To this end, because the data is meaningful and actionable, providers have been on board, says Chaffin. The easiest example is with asthma care, he notes. “By using this information from the registry and the Care Management, Analytics and Reporting Tool (CMART), we were able to track their level of care over time, decrease their ER visits, and increase their medication adherence. A lot of that is driven through being able to measure ourselves against standards, see how we’re doing and create benchmarks that we all want to meet. And we have been able to meet those benchmarks over the last few years,” he says. “Physicians see that benefit and it drives them,” Chaffin adds. “Is this something that will improve the health of our patients? This is not like what we get right now from private payers. That data is claims-based, and not necessarily meaningful. None of this is easy, but we all want to improve healthcare,” he says.

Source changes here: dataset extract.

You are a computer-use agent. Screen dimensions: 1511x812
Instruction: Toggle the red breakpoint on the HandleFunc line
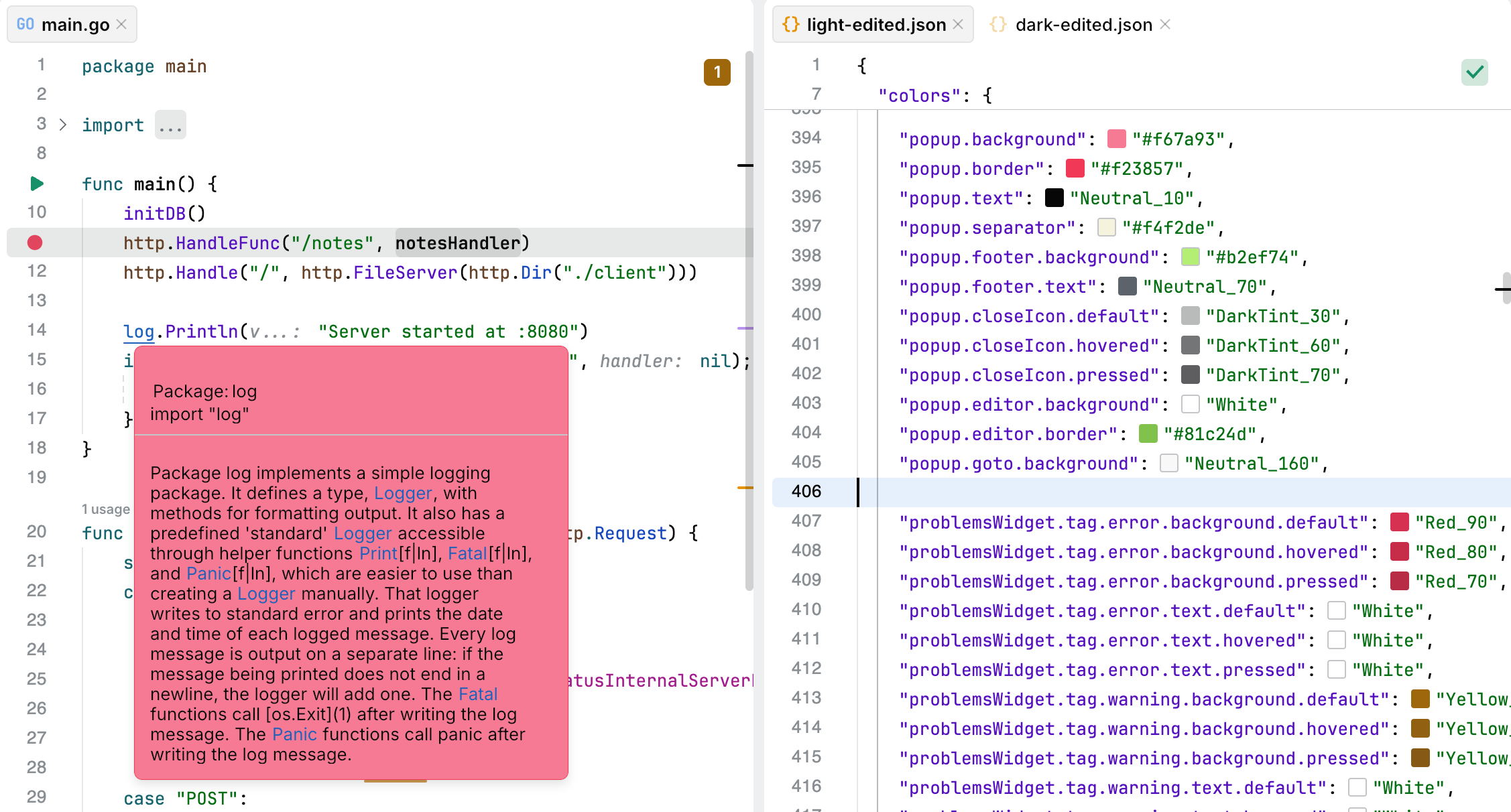(x=35, y=243)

Every year, CHA aims for a certain percentage of patients with asthma who have had an asthma well visit in the last 15 months. Currently, results include a 360 percent increase in development of home action plans for patients and a 230 percent increase in annual asthma well visits. What’s more, the ED visit rate among their asthma population is consistently 20 to 40 percent lower than the benchmark population, and has dropped almost 40 percent since 2010, notes Harris. With the more sophisticated technology infrastructure in place, which builds PHM and care coordination into the care team workflow, CHA leaders say they expect to generate savings in other areas as well.

The immediate value of this project is an improved care experience for children and families, better outcomes and, eventually, lower costs, notes Harris. But the long-term benefit is more striking, she says. “The fact is that healthier children become healthier adults. By proactively managing the health of children in their population, CHA and the Foundation are helping set children on a trajectory toward lifelong good health.”